The park is co-managed by the Institut Congolais pour la Conservation de la Nature and the World Wide Fund for Nature since 2015. Extensive consultation is ongoing, with the two main populations living within the park; the Iyaelima, the last remaining residents of the park and the Kitawalistes, a religious sect who installed them-self in the park just after its creation. An intense collaboration exists between the park guards and the Iyaelima, as Iyaelima villages are used as guard posts. It is known that bonobo densities are highest around Iyaelima villages which shows that they cause no threat to the park's emblematic species.

==Ecology==
Located in the center of the Congo Basin, Salonga National Park protects the largest rainforest in Africa and the second largest in the world. The large size and ecological complexity of this rainforest has allowed species and communities to evolve relatively undisturbed. As a result, the national park protects a highly biodiverse and unique ecosystem. Of 735 identified plant species in the southwestern part of the park, 85% rely on animals to disperse their seeds, a process called zoochory.

Many large mammals are found within the park at relatively high densities, including Bongo antelopes, black-crested mangabeys, leopards, and bonobos. The southern region has been the location for studies of bonobos in the wild. There are much higher populations of bonobos near the Iyaelima settlements than elsewhere in the park, apparently because the Iyaelima do not harm them and are playing a strong role in their conservation. Despite hunting pressure, a viable population of forest elephants survive in the park.

Other than bonobo, park is home to several species primates such as Dryas monkey, Thollon's red colobus, Allen's swamp monkey, golden-bellied mangabey, red-tailed monkey, Potto, dwarf bushbaby.

Other mammals in the park include the long-tailed pangolin, giant pangolin, tree pangolin, Congo clawless otter, spotted-necked otter, Angolan kusimanse, aquatic genet, hippopotamus, the African golden cat, red river hog, blue duiker, yellow-backed duiker, sitatunga, bushbuck, water chevrotain and forest buffalo.

There are many bird species present within the park, including the cattle egret, black stork and yellow-billed stork. The Congo peafowl, a threatened bird species endemic to the Congo Basin and the national bird of the Democratic Republic of the Congo, lives in both the primary and secondary forests within the park.
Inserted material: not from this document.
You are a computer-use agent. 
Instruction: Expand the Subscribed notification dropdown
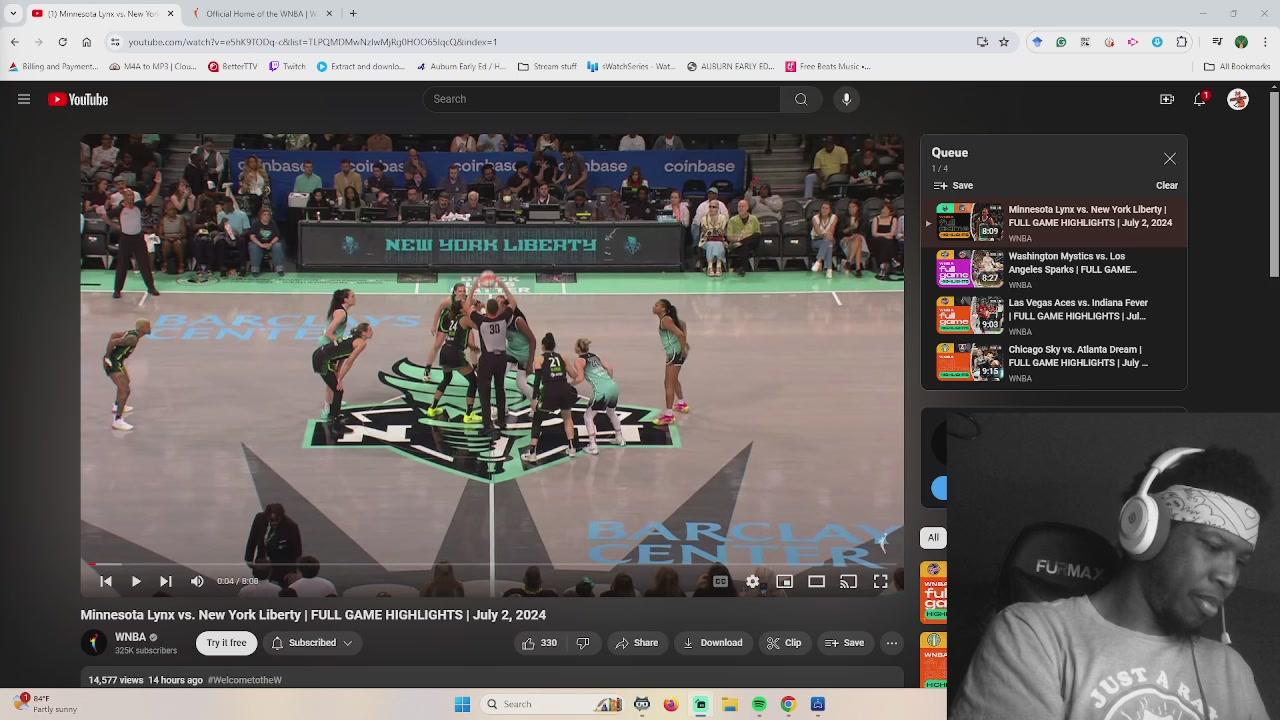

56 fish species have been identified in the park, including the catfishes Clarias monsembulai and Synodontis nigriventris.
African slender-snouted crocodiles are also found within the park.

==Access==
The primary access is via motor vehicle or trekking along the dirt road going South-east from Monkoto Airport. There are houses and villages on either side of the road, leading to Salonga National Park.